Replies are listed 'Best First'.
Re: Splitting a string based on a regex
by duff (Parson) on Feb 06, 2006 at 13:54 UTC

    Um, if you have a regular expression and want to split a string based on that regular expression, that's what split does. Am I missing something?

    update: here's some code (untested):

    # assuming you've got the RE in $re ... my @parts = split /(?=$re)/, $string;

    I used a zero-width look-ahead so that the text is split just before the part that matches as that seems to be your desire.
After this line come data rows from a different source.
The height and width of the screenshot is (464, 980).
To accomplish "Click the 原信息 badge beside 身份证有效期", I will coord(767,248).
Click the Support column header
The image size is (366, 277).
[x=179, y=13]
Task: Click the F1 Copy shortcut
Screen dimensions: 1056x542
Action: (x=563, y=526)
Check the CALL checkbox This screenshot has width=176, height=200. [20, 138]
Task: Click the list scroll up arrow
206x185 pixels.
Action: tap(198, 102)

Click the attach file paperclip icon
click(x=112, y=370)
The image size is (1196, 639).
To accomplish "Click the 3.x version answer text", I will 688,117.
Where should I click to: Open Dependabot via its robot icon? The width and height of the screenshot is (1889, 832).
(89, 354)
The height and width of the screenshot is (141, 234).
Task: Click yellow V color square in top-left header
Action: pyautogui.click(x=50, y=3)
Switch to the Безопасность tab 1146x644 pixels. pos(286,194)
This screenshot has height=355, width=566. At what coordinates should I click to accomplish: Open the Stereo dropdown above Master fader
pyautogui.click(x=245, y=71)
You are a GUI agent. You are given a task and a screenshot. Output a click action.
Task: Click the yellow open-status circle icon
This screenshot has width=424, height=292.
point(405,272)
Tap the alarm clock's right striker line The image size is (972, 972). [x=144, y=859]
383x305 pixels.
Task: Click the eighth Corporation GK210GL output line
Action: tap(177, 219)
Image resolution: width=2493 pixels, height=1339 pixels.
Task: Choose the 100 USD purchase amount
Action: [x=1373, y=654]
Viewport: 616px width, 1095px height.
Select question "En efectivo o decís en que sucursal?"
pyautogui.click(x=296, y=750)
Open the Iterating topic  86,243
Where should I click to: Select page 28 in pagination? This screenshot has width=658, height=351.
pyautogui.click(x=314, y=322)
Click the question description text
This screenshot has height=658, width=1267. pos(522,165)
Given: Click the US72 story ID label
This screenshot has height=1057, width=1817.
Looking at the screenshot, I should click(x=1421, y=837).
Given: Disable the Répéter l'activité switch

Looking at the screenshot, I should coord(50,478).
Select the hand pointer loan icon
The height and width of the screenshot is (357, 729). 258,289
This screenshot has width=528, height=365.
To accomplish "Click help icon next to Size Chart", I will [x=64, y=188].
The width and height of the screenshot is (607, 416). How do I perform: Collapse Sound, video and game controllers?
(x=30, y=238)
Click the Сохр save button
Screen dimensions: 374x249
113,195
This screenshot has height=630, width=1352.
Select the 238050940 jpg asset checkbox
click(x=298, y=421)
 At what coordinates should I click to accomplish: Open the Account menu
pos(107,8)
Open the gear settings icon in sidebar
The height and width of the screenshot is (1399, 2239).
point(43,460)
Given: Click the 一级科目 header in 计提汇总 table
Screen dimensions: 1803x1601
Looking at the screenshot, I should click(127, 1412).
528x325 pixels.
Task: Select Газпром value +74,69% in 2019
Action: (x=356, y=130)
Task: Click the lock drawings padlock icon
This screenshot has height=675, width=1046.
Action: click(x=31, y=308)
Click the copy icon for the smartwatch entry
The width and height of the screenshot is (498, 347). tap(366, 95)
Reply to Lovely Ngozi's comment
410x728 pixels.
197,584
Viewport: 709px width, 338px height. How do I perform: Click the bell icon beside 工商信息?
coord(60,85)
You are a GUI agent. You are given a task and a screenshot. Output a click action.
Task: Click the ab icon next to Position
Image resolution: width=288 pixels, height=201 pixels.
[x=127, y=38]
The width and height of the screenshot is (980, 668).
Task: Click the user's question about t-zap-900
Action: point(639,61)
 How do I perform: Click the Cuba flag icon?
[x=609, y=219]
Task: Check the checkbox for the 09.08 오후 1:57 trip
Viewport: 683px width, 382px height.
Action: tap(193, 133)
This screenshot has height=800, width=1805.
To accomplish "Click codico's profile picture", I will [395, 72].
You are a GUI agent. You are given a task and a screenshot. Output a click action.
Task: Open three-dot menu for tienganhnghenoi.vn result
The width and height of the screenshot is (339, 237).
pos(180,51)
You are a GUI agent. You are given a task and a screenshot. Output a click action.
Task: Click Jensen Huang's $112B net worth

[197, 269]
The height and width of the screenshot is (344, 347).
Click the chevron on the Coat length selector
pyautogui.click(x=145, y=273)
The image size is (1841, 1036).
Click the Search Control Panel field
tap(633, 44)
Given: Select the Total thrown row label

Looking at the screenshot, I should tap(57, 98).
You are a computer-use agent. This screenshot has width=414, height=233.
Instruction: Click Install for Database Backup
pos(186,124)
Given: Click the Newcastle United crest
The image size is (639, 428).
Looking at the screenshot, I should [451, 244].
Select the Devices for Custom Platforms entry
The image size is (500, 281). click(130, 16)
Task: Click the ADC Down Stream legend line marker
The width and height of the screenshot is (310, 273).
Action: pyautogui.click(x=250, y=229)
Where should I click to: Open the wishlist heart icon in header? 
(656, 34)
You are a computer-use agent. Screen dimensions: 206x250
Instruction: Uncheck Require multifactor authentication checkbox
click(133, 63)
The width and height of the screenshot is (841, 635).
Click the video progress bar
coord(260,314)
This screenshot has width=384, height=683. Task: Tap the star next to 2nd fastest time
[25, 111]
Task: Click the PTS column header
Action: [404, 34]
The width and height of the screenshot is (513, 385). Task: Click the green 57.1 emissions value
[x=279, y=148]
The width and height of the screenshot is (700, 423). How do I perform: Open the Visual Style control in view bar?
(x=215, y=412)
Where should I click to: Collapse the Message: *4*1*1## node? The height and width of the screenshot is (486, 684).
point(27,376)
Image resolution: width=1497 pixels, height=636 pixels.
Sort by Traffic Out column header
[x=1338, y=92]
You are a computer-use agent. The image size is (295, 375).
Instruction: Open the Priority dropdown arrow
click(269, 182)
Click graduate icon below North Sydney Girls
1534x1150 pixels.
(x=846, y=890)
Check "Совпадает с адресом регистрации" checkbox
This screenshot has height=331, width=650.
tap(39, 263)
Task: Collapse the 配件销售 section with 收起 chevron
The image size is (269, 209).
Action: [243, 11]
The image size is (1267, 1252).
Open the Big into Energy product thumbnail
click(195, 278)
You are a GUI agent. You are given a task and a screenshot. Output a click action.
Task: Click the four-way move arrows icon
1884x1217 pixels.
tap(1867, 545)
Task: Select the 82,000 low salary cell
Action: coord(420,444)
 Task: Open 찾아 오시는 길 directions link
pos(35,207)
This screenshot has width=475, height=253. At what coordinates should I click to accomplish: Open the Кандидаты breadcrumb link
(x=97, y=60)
      Hmm thanks for the reply but I'm not sure I understand how this will work.
      The regular expression held in $exp looks like this
      (?-xism:(?ig:(?:create table ([a-z]|[_])+(?{$self->{m}=1})|insert \b([ +a-z]|[_])+\b (?{$self->{m}=3})|lock table(?{$self->{m}=0})|grant(?{$s +elf->{m}=2}))))
      If I understand your answer correctly (it's highly plausible that I don't !) you are suggesting that I split the line based on this regex ?
      So that makes the suggested code look like this ?
      my @parts = split /(?=(?-xism:(?ig:(?:create table ([a-z]|[_])+(?{$sel +f->{m}=1})|insert \b([a-z]|[_])+\b (?{$self->{m}=3})|lock table(?{$se +lf->{m}=0})|grant(?{$self->{m}=2})))))/, $text;
      I'm only just past novice stage with Perl but that doesn't look right to me ?

        Well, that would work but I was thinking that you'd get the RE from Regexp::Assemble in a more direct way. Here's a complete, tested example:

        #!/usr/bin/perl use strict; use warnings; use Regexp::Assemble; open KEYS,"patterns" or die "Can't open the pattern file: $!"; my $exp = Regexp::Assemble ->new(flags => 'i',chomp => 1) ->add( <KEYS +> ); close KEYS; my $re = $exp->re; # store the assembled RE for l +ater while (my $text = <DATA>) { chomp($text); my @parts = split /(?=$re)/, $text; # split based on stored RE for my $part (@parts) { print "line $.: $part\n"; } } exit; __DATA__ insert newtab values(1) drop table newtab create table XXXX (field1 int null) insert XXXX values(1) grant select + on XXXX to sa drop table XXXX create table XXXX (field1 int null) insert XXXX values(1) grant select + on XXXX to sa drop table XXXX rollback tran create table XXXX (field1 int null) sp_help XXXX insert XXXX values(1) grant select on XXXX to sa drop table XXXX rollb +ack tran lock table cDsnJbgnd..smfJwDlwb in share mode

        I didn't write this earlier because I hadn't installed or read the docs to Regexp::Assemble yet. Also, I removed the /g flag that you passed to Regexp::Assemble->new as perl told me that it was a useless use.

        As I suspected it's my lack of knowledge that's the problem. I figured it out.